Write what comes next in the review of the movie The Conspirator below, picking up right after its last sentence.

**SOURCE**:
************
Monday, March 25, 2013

The Conspirator (American Film Company/Wildwood Enterprises/Roadside Attractions/Lionsgate, 2010)

by Mark Gabrish Conlan • Copyright © 2013 by Mark Gabrish Conlan • All rights reserved

Last night’s movie was The Conspirator, the “other” recent movie about Abraham Lincoln, directed by Robert Redford and starring a cast of highly competent actors with little or no drawing power on the marquee (the biggest names associated with this film, at least in front of the camera, are Robin Wright as Mary Surratt and Kevin Kline as Secretary of War Edwin Stanton). It was the debut production of the American Film Company, whose mission was to produce factually accurate movies dramatizing significant but largely forgotten aspects of American history, and it pretty much sank without a trace at the box office. That’s a pity, because it’s quite a good movie, albeit rather old-fashioned and stolid in the manner of most of Redford’s work as a director, though the much-vaunted effort at historical accuracy didn’t stop the imdb.com contributors from riddling the movie’s page with goofs. (One they didn’t spot: an early line of dialogue refers to “when General Lee surrendered to General Grant at Appomattox.” That didn’t happen; when Lee surrendered at Appomattox the Union general who accepted his surrender was George Meade, who 21 months earlier had led the army against him at Gettysburg.) At least part of the problem with this movie is that it’s confusing if you don’t know the historical background behind it: the real-life trial of eight people for allegedly conspiring with John Wilkes Booth (Toby Kebbell) to assassinate not only President Lincoln but also the next two people (then) in line for the presidency, vice-president Andrew Johnson and secretary of state William Seward.
************
**STORED ROWS**:
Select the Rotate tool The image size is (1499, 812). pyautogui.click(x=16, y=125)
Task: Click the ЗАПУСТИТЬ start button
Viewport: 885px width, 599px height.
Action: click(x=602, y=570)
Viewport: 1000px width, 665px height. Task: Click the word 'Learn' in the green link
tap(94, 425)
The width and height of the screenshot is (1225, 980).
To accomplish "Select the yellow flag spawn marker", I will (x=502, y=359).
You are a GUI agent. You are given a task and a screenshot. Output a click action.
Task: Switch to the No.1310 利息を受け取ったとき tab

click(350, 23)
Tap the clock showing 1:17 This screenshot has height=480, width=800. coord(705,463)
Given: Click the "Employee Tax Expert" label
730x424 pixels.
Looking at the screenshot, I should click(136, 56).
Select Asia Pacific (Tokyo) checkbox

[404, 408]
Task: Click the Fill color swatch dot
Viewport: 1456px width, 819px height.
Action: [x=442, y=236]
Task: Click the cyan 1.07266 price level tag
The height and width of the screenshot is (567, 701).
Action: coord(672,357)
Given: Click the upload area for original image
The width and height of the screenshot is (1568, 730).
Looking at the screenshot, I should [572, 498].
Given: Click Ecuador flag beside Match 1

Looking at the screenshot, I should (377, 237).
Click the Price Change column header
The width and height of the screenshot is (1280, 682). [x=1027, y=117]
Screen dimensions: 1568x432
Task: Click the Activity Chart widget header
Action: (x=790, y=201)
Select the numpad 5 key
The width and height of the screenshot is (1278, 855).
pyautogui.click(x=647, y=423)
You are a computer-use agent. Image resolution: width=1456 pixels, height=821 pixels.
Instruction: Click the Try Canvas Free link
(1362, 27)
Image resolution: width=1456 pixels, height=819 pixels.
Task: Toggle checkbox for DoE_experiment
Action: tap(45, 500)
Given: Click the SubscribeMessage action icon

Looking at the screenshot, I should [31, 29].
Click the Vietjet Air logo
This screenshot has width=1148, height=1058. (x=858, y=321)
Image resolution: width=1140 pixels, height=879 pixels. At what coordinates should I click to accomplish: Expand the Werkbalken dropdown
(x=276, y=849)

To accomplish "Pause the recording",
************
**FINAL RESULT**:
The conspirators were a bunch of Confederate diehards who for two years previously had been hatching a plot to kidnap Lincoln and hold him as hostage until he agreed to sign a peace agreement that would let the Confederate states out of the Union. Unable to do that because Lincoln kept changing his plans and was never in the location from which they expected to kidnap him, after the surrender and especially after Lincoln’s first (and, as it turned out, last) public speech before the war contained a pledge to consider letting at least some African-Americans vote, they decided on this three-pronged conspiracy to decapitate the Union government, plunge the country into chaos and thereby accomplish through political murder what the Confederate armies hadn’t been able to achieve on the battlefield. What went wrong for the conspirators was that, though Lincoln was murdered on schedule, Seward’s assassin, Lewis Payne a.k.a. Lewis Powell (Norman Reedus) attacked him in his sickroom with a knife (Seward was recovering from a carriage accident — a lot of people don’t realize that there were traffic accidents before there were cars) and severed his cheek but failed to kill him, and Johnson’s would-be assassin, George Atzerodt (John Michael Weatherly), lost his nerve and instead of killing the vice-president he went out and got drunk. (It’s ironic that Johnson, a notorious alcoholic who got off to a bad start in his presidency by delivering his first public speech as President clearly under the influence, was spared assassination because his would-be killer also liked the bottle.)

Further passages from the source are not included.